The results show (FIG. 6) that GUS gene driven by the promoter is highly expressed in roots, flowers and seeds of Arabidopsis thaliana, and is not expressed or is low expressed in other tissues and organs. Therefore, the promoter locally drives the downstream gene to be preferentially and efficiently expressed in roots, flowers and seeds of the plants, and does not express or expresses in low positions. The promoter with tissue-specific dominant expression has good application value in plant genetic engineering. Such as: by constructing a vector containing the promoter for driving to improve the oil content of seeds and improve the stress resistance genes of root systems, the receptor plant Arabidopsis or rape can be transformed, and a high-quality high-yield high-oil material can be artificially created and applied to agricultural production.

Sequence listing

<110> institute of oil crop of academy of agricultural sciences of China

<120> cabbage type rape promoter pBnUnng0942890 and application thereof

<160> 1

<170> SIPOSequenceListing 1.0

<210> 1

<211> 1525

<212> DNA

<213> Artificial Sequence (Artificial Sequence)

<400> 1

ggaaggacaa aaccaaagct ctaatctact accttagctt tcatacttgg caagcagtct 60

cgtagaagaa tacttcctca agcttttgag tttggagagt tgaagcaaag attatttggg 120

tgaaccaaag ctgtagaaaa aatagagaag caaagagagt cacgatcaaa aacctaacat 180

agttttcaag ctcacaaaca ttagttgacc atagagtaga acatgaaaag aacaaataaa 240

ctttactaga cttgcttata ctcttcagga ttaaaaggtt tgttgtcaaa atattctctg 300

tcttttgtgt ataacatggg attttaaaaa cagaaccaaa acagagaaga ttttgacaac 360

agaccttttg acagaacacc aaaggaacaa atcaatcgac gtgtgcctta gctcaacctc 420

agattcttca gagcacaaaa cctttttctc ggatccaacg aaaagctcga gacgaaatca 480

aatctaacaa tcaaagggct cccttcaggt ttgagagact ccaaaatcga atctttggct 540

tccaaaattg tcgacttggg tattgattca tgaacaagag ggaatcgaaa gttcagtact 600

tttctggaaa gcttcgtctc tgatctctcg cttccttgtt ctctctctgt tctcataggt 660

gtggtcaatt ttttatttga ttttgggtat ttccaaataa caggtacaat ggtgggattt 720

gtgtaacgat agttttgact gaaaataaca aaaaaaatag tttcaaatcc atttcataaa 780

gtttttcttt taaaattgtt tatcattgaa taacagtaga tttgatttac ttttggtaaa 840

ttgttaatta aataacagtg gattacaagt gattttaagc tactttagat aaatgtcata 900

ttcaatgaag aaaaaaaaat aaatcattag ttgaataaca gaaaatttta aaaaaatacc 960

aaaacactat aaaatcctct attcaataca cccccttaat cactaaatag aagtatcagg 1020

gaaagaaaga agcagatttg gtaaaagggt agaatcgaca atggaagcaa aaactgggtt 1080

aataaagtga cggagagatt ctctcactct tctgatctct caactctccc aagctaagac 1140

tctctctctc tctctctctc tctctctctc tctctctctc tctctatccg tttgatcatc 1200

atcctcgtcg ctcgtcggct tgttcggaaa atctccgatc cgttcgagtc tcgctctctg 1260

actgttcccg ccatctgcga tcatctgatc cgtcgatctc cctcgcgaaa ttgtaggtga 1320

ctcagaaaaa cgcactcttc ctagctactg atcaccattt tcgctatata cgtgtgaaaa 1380

tctgatgaat aaacgataat caaagcgacg aacacaccga tcgttgattg ttttgacctt 1440

tgtggtagaa tctttcattt tcagttgtag attgatgcta aacagtcacg tttgtgtgat 1500

tggtatgtgt agaaagttaa ggaag 1525

Claims

1. The Brassica napus promoter is characterized in that the promoter is a nucleotide sequence shown as SEQ ID NO. 1.

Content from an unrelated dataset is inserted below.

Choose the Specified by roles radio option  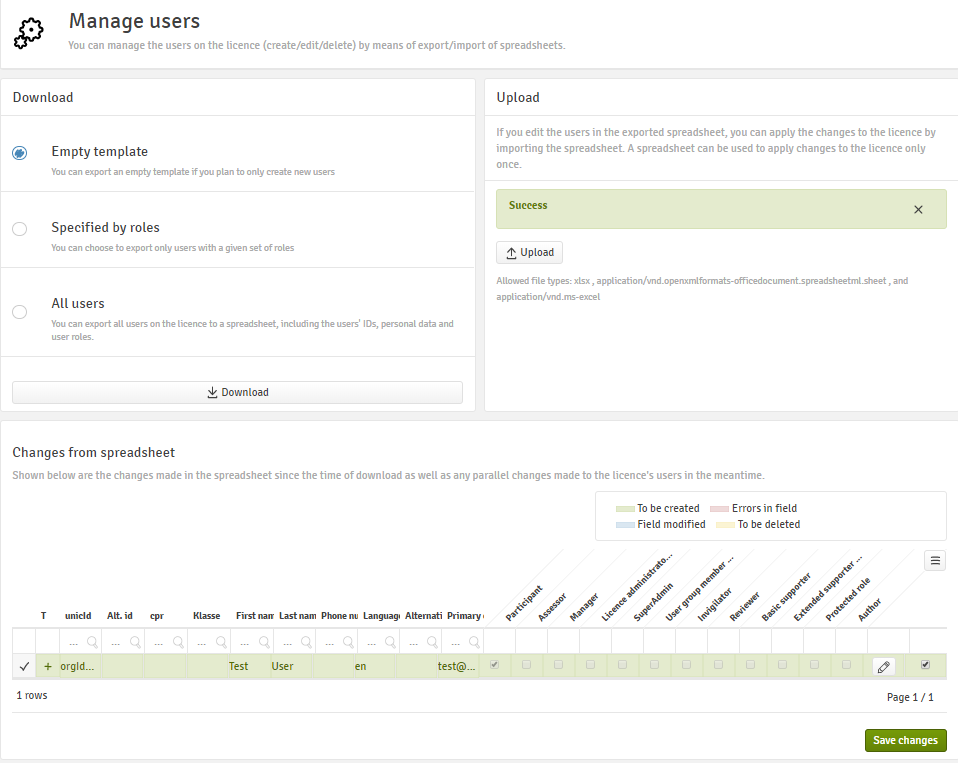click(20, 229)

2. A recombinant vector comprising the promoter of claim 1.

3. The amplification primer for the promoter according to claim 1, wherein: the forward primer was 5'-GAGATCTACAGCGCTAAGCTTGGAAGGACAAAACCAAAGCTCT-3' and the reverse primer was 5'-GGACTGACCACCCGGGGATCCCTTCCTTAACTTTCTACACATA-3'.

4. Use of the promoter of claim 1 or the recombinant vector of claim 2 for preferential expression of a gene of interest in roots, flowers and seeds of plants.

5. The use of claim 4, wherein said plant comprises Arabidopsis and Brassica napus.